A lot of the men who were generals in 1942 made their marks in the early-mid 1930s as advocates of this strategy before the development of radar made locating the bomber formations a lot less chancy, and fighter aircraft became not only as fast and high flying as the big bombers, but much more so. These generals and the big aircraft companies that built the big bombers had already made a major investment in the concept before the war though, and probably really did believe that the Germans and the RAF simply hadn't used big enough formations of aircraft capable of flying as high and fast as the B-17 or B-24, with enough well trained men at heavy machine guns to swat away the few fighters able to get to altitude in time to intercept.
By the time reality had set in, it was late 1943, and the war machine had poured billions into bomber production, trained aircrew and propaganda, not to mention lost thousands of lives. You could quietly reassign the less senior responsible parties to training commands and early retirement (after the war) but you couldn't tell the world, the taxpayers (a large subset of which had become Gold Star Mothers due to your miscalculations), the 'crusading' politicians and especially the enemy that you had been terribly wrong.
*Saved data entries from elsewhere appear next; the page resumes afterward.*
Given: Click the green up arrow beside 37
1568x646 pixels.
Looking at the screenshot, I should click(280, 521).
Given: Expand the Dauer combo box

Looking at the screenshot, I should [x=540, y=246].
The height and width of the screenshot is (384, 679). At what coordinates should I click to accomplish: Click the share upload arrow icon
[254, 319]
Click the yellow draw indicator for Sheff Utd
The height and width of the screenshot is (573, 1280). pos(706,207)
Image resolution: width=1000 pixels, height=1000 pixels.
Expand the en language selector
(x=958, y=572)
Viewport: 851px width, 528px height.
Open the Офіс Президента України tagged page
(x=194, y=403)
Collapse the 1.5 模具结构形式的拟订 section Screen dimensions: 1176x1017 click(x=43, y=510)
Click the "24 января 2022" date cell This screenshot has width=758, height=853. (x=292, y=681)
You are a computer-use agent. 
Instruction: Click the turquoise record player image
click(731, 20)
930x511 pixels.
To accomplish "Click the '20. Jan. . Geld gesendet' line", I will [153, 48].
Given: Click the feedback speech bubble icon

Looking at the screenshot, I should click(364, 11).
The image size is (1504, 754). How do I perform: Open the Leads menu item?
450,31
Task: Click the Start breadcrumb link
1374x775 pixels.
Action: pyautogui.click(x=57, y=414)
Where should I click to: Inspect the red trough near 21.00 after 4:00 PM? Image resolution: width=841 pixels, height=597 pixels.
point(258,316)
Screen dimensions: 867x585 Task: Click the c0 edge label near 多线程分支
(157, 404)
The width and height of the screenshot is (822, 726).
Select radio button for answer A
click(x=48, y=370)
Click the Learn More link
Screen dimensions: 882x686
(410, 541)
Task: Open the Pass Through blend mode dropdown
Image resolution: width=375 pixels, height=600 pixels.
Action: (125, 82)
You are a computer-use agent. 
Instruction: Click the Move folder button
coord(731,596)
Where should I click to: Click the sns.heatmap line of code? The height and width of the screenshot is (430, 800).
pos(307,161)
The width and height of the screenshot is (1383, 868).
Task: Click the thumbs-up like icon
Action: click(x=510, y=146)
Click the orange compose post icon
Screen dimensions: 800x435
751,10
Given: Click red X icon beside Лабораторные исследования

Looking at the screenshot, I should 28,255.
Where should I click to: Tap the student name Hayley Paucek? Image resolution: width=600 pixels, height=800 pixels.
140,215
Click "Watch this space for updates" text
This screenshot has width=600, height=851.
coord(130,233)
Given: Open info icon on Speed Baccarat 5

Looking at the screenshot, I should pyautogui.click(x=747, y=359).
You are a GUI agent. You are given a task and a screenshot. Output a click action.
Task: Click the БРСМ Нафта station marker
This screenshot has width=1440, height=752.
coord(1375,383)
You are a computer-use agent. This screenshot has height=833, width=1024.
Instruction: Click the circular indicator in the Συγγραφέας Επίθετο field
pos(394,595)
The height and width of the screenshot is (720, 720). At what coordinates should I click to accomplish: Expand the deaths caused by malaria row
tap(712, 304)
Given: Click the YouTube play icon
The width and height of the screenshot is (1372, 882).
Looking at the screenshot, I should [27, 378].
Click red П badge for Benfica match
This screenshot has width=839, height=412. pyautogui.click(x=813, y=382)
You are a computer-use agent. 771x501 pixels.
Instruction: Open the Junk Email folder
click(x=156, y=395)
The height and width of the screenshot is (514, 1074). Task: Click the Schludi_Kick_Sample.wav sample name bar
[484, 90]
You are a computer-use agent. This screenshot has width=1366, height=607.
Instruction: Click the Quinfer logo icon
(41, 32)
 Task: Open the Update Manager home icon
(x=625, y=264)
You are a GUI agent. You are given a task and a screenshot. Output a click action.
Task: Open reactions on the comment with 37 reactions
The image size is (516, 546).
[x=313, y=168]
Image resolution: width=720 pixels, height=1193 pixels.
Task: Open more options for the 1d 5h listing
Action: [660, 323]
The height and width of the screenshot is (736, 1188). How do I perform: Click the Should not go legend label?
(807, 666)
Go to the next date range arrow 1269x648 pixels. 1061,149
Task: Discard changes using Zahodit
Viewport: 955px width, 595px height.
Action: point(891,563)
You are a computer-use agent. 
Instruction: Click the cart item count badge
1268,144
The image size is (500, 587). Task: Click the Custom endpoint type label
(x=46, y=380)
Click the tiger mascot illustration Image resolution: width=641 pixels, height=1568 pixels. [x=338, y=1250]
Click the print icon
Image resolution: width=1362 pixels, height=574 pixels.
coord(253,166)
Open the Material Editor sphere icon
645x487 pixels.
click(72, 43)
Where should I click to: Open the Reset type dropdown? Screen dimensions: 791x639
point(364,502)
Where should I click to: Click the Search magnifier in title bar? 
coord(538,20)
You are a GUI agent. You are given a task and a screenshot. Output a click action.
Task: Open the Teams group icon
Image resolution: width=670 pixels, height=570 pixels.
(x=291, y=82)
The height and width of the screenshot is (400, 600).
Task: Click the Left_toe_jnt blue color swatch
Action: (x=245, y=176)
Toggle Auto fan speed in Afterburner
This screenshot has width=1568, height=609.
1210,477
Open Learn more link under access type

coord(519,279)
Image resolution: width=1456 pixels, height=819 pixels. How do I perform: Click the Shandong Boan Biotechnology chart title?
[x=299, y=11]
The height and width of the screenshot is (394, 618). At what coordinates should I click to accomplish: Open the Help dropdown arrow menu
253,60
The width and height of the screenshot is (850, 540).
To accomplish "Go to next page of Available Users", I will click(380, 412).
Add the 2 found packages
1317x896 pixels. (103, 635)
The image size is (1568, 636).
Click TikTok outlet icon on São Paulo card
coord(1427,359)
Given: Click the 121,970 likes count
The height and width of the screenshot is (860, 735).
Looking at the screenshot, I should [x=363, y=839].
Rosie the Riveter would find you and kick your *%&$$!!! and that would be the least of your problems.
Better to re-purpose the bombers and let the new long range fighters destroy the Luftwaffe (and its pilots) in the air after using the bombers to get them to come up and fight; once the fighters finally established air supremacy, you could finally use the bombers to destroy the enemy's industry, starting with fuel and lubricants, and gradually reducing the surface of his territory to a moonscape for the sake of bragging rights and a shot at a role in creating a separate Air Force and maybe even take over the aviation arms of those arrogant bastages in the Navy and Marine Corps, all while saying that was how you had planned it all along.
As RoseAnne Rosannadanna used to say "It could happen."